Иосиф посмотрел на корчму и вздохнул, с трудом выискивая в людском море дорогу для своих лошадей. Какой-то человек заступил им путь.
– Здорово, Иосиф, – сказал Шульган. – Торгуешь что?
– Корову купить приехали с дочкой, а то, – Иосиф огляделся и наклонился к Шульгану, – опять волшебныца спир собрала . После Ивана, хоть ты разбейся, другой год нету у коровы молока. Господи помилуй, что за напасть такая! Кабы дознаться, хто ж это робыть, а то не можемо дознаться, – развел он руками.
Шульган почесал в затылке.
– Зайдем, что ли, в корчму, – предложил он.
– И то, – подумав, согласился Иосиф. – Подожди нас, доченька, – обернулся он к Евдосе и протянул ей вожжи. – В горле сухо, як в поле.
И приятели зашагали к шинку. Евдося, зацепив вожжи за тычку, уселась поудобней, как вдруг целая ватага маленьких жиденков облепила телегу. Они вмиг подняли такой писк, что разогнали даже комаров, которые слетелись уже на площадь из близлежащих садов и надрывно звенели в затухающем гвалте субботнего вечера. Как известно, жидам по субботам нельзя работать никакую работу, и Евдося без труда смекнула, чего от нее хотят. С пятницы они заливают в котлах и чугунах разделанную пищу, котлы ставят на плиту, в печку складывают дрова, и в субботу остается только поднести лучину; вот для этого-то они и искали человека не своего племени.
– Пани, пани, будьте ласковы, – причитали жиденки, цепляясь за подол ее праздничной юбки и таща с телеги на землю.

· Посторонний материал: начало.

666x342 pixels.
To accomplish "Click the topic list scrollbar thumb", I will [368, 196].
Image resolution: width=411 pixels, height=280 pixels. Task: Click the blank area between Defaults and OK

Их жалобные просьбы, деловитые движения и серьезные личики заставили Евдосю улыбнуться. С веселым смехом она соскочила с воза и отправилась по еврейским жилищам, окруженная целой толпой семенящих детей, из числа которых несколько мальчиков постарше остались сторожить телегу. Пока отец сидел в корчме, Евдося обежала половину улицы, запаливая давно приготовленные печки.
– Це добре, це добре, – обрадованно приговаривали проголодавшиеся жиды, посылая ей вдогонку детей.
– Добрая пани, – настигая девушку, шептали те, совали ей в руки тощие селедки и стремглав бежали обратно к своим домикам, над которыми уже завились долгожданные дымки.